I don't know why I have decided to write this story. I guess maybe because I've realized that family and friends are going off to college, or moving to different states. Although this story is sad, it is such a beautiful story about an animal we call "Mans Best Friend."
I don't remember the exact day, but I will never forget the details. Dad, peanut, and myself where all at grandma and grandpa's when grandpa got the call. It was from a neighbor man. I remember grandpa's face as he pulled the phone from his ear and said "Sylvia that was the neighbors they saw a dog heading this way and he looks as if he's shot." Grandpa paused, "they think it might be Quasi."
I stopped what I was doing, letting what grandpa was saying soak in for a second then I raced to the door threw on a pair of barn boots and rushed from the house, and into the cold.

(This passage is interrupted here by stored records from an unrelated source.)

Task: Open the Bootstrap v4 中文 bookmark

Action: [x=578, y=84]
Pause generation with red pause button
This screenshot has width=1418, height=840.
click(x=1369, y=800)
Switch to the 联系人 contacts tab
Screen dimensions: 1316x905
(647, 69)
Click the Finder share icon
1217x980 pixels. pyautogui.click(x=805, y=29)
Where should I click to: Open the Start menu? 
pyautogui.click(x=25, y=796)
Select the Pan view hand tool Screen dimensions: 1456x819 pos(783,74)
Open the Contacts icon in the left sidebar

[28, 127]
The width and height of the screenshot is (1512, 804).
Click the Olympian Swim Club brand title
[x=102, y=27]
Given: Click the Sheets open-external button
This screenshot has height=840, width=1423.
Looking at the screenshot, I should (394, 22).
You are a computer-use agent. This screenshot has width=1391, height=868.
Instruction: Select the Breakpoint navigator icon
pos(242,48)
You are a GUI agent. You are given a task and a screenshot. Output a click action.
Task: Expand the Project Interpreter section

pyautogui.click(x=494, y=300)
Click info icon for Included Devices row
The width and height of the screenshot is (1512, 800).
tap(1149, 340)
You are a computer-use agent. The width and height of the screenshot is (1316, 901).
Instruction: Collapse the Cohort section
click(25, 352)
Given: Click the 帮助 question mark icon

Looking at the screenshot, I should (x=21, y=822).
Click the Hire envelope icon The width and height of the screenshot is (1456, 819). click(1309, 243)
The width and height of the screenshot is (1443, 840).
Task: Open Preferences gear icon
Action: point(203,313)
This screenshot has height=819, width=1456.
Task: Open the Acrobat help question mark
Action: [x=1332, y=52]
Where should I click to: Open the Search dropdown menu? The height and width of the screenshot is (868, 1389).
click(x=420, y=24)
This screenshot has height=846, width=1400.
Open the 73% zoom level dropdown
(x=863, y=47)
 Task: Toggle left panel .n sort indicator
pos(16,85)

I ran but I had to slow down when I reached the patch of ice are family calls "the McGhan lake." Although just a puddle it never seems to disappear completely. About half way across I could see Quasi's small brown form limp toward me. I sucked in a breath, not because I was cold, but because I feared what I might see when he neared. My heart seemed to prepare me for the worst. Quasi stopped at the edge of the bank when he saw me and just stood, his left paw in the air. I could tell something wasn't right. I stepped up onto the drift thankful that it was compacted enough so I didn't fall through. I knelt down in front of him, not caring that I was in a skirt and didn't have a coat. I seemed oblivious to the cold. Tears burned there way down my cheeks. "Oh Quasi!" I said. "Who would do such a thing." Images of a vibrant little puppy so full of energy and puppy love played through my mind. I faintly remember grandma hollering outside but I can't remember if I answered her back or not. Quasi sat back on his haunches then dropped his head to my lap, crusted blood covered his nose and I couldn't believe my eyes that he was even alive. How had he made it back? There was nothing left of his whole left shoulder, and the smell left a person to believe he'd at least been like this for a day. I scrunched my eyes and shook my head in awe. But the dog laying in my lap didn't seem to feel any pain. He was home, and in the arms of someone he knew loved him dearly.
And I cried, I cried for a dog that I loved, even though not mine he was, aside from Elmo, at the time probably the best dog in the whole world! I cried for my my cousin, someone who was so much more than that to me...a best friend...a sister. I cried because this was her baby, her best friend. And I knew that it would hurt her so bad to see him like this. I didn't want her to see him, I never want her to remember him the way I remember him, although I will never regret being there, able to comfort Quasi, because he was home, he was with someone he loved, and I know in my heart that the only reason he was still alive was because he was bound and determined to make it back to all of us.
You may be wondering what this has to do with friends and family leaving but it has this to do with it. No matter how far any of you may go whether its to collage or a "nanny job" in Wyoming. We will always be back home waiting for you to return to us. Quasi didn't stop till he was home, and even though it wasn't his house that he returned to, it was home because it was the people that loved him. Have your adventures, and may God bless you wherever he leads you. But don't ever forget the people that love you back home. Quasi was a special friend, who I will always love,
even though he chewed up my favorite pair of really expensive crock flip-flops. It just makes him all the more special in are hearts. I love you always family and friends, but a special shout out to my cousin, best friend, and sister Krista McGhan. I love you Kris, wherever God takes you... Blessings to all!!